駆け出した俺は光の剣を携える。斜め上に振り上げ、一気に葉山の軍勢に斬りつける。大振りの一撃は、一瞬で多くの分身を虚空にかえす。
そのまま連撃。
加える。加える。加える。
振るう一撃は、点でもなく、線でもなく、面で。増え続ける分身軍を一気呵成に掃討する。
「だぁぁぁああぁぁぁぁぁああああぁぁぁあああぁあ――――――っっ!」
「フフフフフ…………――!」
が、攻め続ける過程で俺の光の剣はいきなり消滅してしまう。
ポッキリと。
まるで折れたように。
俺は突然の出来事に戸惑う。
対する葉山はこの隙を逃さぬように勢いを取り戻す。その数を増やしながら、俺に襲いかかる。

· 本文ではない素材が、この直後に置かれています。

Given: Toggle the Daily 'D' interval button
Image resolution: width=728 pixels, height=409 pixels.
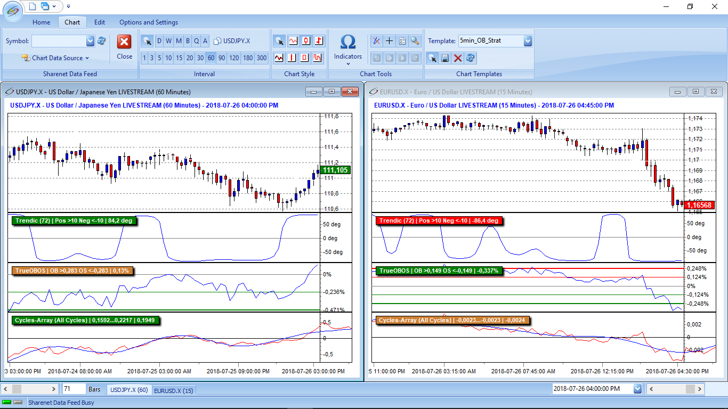Looking at the screenshot, I should [159, 41].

「フフフフ……」「フフフフフフフフフ……」「フフフッ……」「フフフフフフフフフフフフフフ」「フフフフ……」「フフッ……」「フフフフフフフフフフフフフフ――――ッ!」
多面的に近づいてくる葉山たち。対抗するように両腕の拳を強く握り締める。全霊の力を込めて前方へ放つ。分身は一撃で霧散する。
華麗にステップを踏む。
回避と攻撃を繰り返す。
着実にではあるが、分身達は倒れていく。
だが、光の剣を出す隙はない。分身を倒す数にも限界がある。体力も消費されていく。応酬の経過と共に、俺はじりじりと追い詰められていく。一歩、また一歩と、自分の勢いが衰えているのがわかる。
(――くそっ、ジリ貧だな)
俺は、接近してくる葉山の中から“特定の一人”を選び出す。
ソイツ目掛けて一歩を踏み出す。
俺は直前で地面から離れ、その葉山の頭を踏む。
そのままジャンプ。
分身を踏み台にして空中に跳躍する。
空に浮きながら俺はブーストを展開。着火。回転。ボタンを操作する。ピタリと静止。視界良好。地上に狙いを定める。コマンドの出力が完了して、両拳を構える。
俺は――叫ぶ。
「――変身名《限定救世主》種類『連・直進拳』ッ!」
空中へと逃れた俺の両拳が激しく光る。バズーカ砲のように突き出す。
俺の両腕から、ヒーローエネルギーの弾丸が、マシンガンのように射出された。
一弾。
また一弾。
光の弾丸は流星群のように落下していった。
地上にいる葉山の軍勢は想定外の来襲に対応が遅れているようだ。直撃を受け、消滅、霧散していく。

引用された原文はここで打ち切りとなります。